Joe paused in his thinking. Again his gaze wandered off toward the burned factory, and again he saw, in fancy, the huddled form of the magician. “That’s what I’ll do!” exclaimed Joe, this time half aloud. “I won’t wait for him to give me a beating, which I think he’s planning to do. No, sir, I won’t wait for that. I’m glad I thought of it. It’s about the only thing left for me to do. I’ve about reached the limit.”

Joe went to his closet and took out a suit of clothes. It was his “best,” kept for Sundays and special occasions. Then he went to his bureau and began to look among the drawers.

“The only thing is about getting this suit back to Tom,” mused Joe. “I’ll have to do that. If I left it here they might not give it to him.”

He paused to listen once more to the murmur of voices below him. The deacon’s dull and rumbly and his wife’s shriller.

“Still at it!” said Joe grimly.

From a far and dark corner of the closet Joe brought out an old valise.
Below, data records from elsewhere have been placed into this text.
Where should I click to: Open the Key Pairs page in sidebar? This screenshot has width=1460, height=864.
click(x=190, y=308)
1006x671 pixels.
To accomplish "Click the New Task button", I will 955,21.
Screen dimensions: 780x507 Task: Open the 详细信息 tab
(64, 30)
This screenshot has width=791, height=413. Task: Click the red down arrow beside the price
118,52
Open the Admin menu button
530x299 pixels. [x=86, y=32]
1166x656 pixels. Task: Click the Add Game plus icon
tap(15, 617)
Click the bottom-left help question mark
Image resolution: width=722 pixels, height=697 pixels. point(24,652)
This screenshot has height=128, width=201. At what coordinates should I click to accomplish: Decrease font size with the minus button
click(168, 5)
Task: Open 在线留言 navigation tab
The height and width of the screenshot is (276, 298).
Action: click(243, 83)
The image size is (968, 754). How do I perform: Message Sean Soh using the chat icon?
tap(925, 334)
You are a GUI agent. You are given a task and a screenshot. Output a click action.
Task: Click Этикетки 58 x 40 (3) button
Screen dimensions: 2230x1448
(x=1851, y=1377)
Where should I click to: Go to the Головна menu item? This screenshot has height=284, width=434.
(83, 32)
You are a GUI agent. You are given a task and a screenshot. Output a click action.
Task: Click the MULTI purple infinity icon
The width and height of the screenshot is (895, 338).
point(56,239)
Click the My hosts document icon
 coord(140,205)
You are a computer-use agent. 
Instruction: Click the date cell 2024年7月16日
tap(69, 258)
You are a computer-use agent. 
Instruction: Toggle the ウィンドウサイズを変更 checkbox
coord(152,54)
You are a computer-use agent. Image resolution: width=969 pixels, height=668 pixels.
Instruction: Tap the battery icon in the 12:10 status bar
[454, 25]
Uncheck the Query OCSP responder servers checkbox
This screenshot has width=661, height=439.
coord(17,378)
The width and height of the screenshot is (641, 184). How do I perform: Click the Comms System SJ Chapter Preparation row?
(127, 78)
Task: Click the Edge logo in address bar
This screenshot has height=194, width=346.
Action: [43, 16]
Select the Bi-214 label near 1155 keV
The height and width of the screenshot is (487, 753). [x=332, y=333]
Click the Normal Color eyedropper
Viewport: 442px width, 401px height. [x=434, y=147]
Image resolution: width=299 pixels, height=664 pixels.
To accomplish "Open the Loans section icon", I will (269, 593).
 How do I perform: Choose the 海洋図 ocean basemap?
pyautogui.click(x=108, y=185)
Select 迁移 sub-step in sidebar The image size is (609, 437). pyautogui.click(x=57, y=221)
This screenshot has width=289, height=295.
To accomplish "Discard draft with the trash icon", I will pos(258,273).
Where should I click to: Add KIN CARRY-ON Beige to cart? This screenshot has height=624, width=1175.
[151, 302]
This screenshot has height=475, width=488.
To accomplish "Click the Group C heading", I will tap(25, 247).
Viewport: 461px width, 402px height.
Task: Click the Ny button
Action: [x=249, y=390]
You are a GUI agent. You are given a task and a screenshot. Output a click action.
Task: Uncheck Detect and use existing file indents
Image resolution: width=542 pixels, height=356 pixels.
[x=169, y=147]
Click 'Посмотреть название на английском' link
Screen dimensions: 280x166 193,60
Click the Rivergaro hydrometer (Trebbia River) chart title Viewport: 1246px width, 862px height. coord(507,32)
It had not often been used, for Joe seldom traveled. Deacon Blackford had no money to waste on such “foolishness.”

“That’ll hold about all I’ll want to take with me,” Joe mused. “Now, the next question is, can I get out of here without their suspecting? Of course, I’ll have to do it after dark.”

Joe went to a window and looked out. What he saw satisfied him.

“I wouldn’t be much of a climber if I couldn’t get down that,” he murmured with a smile.

“It isn’t as if this were the first trouble we’d had,” mused Joe, “nor the first time he’d punished me unjustly.”